• [Extracted entries]:
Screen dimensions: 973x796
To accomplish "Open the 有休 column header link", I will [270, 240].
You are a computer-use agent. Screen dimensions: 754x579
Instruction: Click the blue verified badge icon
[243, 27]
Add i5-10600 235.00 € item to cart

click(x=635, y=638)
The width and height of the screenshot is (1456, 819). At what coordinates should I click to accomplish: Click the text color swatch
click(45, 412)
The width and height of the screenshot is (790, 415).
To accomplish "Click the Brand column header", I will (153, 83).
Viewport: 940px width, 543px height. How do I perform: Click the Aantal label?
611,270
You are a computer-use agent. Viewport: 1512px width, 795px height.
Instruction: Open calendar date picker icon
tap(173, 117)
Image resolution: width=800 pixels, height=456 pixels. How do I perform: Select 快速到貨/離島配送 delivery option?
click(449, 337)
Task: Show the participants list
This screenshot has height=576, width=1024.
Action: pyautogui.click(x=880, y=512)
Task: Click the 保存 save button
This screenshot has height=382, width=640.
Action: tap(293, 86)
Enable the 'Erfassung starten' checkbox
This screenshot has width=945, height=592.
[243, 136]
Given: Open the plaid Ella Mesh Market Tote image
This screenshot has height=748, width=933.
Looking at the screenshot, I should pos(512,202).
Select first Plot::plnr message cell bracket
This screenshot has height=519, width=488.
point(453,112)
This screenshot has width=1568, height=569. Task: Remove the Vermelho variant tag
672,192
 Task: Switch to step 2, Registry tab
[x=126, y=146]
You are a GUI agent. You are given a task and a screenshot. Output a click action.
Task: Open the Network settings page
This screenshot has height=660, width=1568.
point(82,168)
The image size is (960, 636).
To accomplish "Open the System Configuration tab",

• [Work to be completed]:
Please copy only the lines from the one with "You are a GUI" through the final line of the records above, both ends included.

• [Task result]:
You are a GUI agent. You are given a task and a screenshot. Output a click action.
Task: Open the Network settings page
This screenshot has height=660, width=1568.
point(82,168)
The image size is (960, 636).
To accomplish "Open the System Configuration tab",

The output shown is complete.